Final answer:
To find a times b, use the dot product of the two vectors. To find two different unit vectors perpendicular to given vectors a and b, use the cross product. To find the area of a triangle, use the cross product to find the magnitude of the cross product of two sides. To find the area of a parallelogram, use the cross product to find the magnitude of the cross product of two adjacent sides.
Step-by-step explanation:
To find the value of a times b, you can use the dot product of the two vectors a and b. The dot product is calculated by multiplying the corresponding components of the vectors and adding them together. So, a · b = (2)(2) + (-4)(3) + (1)(1) = 4 - 12 + 1 = -7.
To find two different unit vectors u and v, you can use the cross product of the given vectors a = 3i + 12j and b = 4j + 3k. The cross product is calculated by finding a vector that is perpendicular to both a and b. u = a × b = (0)(3) - (3)(4) + (12)(1) = -12i - 12k. To find v, you can take the cross product of a and u. v = a × u = (3)(-12) - (12)(0) + (0)(-12) = -36j.
To find the area of the triangle with vertices P(1, 3, -2), Q(2, 4, 5), and R(3, -2, 2), you can use the formula for the area of a triangle in three-dimensional space. Area = 1/2 · |PR × PQ|, where |PR × PQ| represents the magnitude of the cross product of the vectors PR and PQ. PR = R - P = (3 - 1)i + (-2 - 3)j + (2 + 2)k = 2i - 5j + 4k and PQ = Q - P = (2 - 1)i + (4 - 3)j + (5 + 2)k = i + j + 7k. PR × PQ = (5)(7) - (4)(1) + (-5)(1) = 31. So, the area of the triangle is 1/2 · |31| = 15.5 square units.

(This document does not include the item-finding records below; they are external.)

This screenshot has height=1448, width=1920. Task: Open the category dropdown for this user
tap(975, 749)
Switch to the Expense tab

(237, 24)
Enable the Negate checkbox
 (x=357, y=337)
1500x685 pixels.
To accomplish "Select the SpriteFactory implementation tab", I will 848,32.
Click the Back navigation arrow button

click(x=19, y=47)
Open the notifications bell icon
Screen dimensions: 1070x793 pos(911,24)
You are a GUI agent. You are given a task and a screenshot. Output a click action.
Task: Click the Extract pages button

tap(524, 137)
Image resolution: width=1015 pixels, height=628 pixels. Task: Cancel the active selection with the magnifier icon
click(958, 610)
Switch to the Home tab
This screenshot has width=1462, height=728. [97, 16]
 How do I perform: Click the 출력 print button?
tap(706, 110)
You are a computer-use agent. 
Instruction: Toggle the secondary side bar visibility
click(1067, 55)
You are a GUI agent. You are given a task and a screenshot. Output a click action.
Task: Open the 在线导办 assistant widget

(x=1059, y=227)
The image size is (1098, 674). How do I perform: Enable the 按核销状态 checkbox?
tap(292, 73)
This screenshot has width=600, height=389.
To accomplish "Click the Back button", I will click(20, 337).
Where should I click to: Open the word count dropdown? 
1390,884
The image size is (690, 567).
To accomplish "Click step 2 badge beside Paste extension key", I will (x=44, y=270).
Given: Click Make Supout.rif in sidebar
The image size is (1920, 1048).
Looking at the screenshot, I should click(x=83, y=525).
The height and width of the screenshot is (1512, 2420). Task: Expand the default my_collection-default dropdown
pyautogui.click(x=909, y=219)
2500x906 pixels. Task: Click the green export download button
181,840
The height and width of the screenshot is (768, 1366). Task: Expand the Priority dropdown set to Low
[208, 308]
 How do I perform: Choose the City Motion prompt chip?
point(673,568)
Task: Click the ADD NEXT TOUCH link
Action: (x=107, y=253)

To find the area of the parallelogram whose vertices are A(-6, 0), B(1, -4), C(3, 1), and D(-4, 5), you can use the formula for the area of a parallelogram in two-dimensional space. Area = |AB × AC|, where AB and AC are two adjacent sides of the parallelogram. AB = B - A = (1 - (-6))i + (-4 - 0)j = 7i - 4j and AC = C - A = (3 - (-6))i + (1 - 0)j = 9i + j. AB × AC = (7)(9) - (-4)(1) = 67. So, the area of the parallelogram is |67| = 67 square units.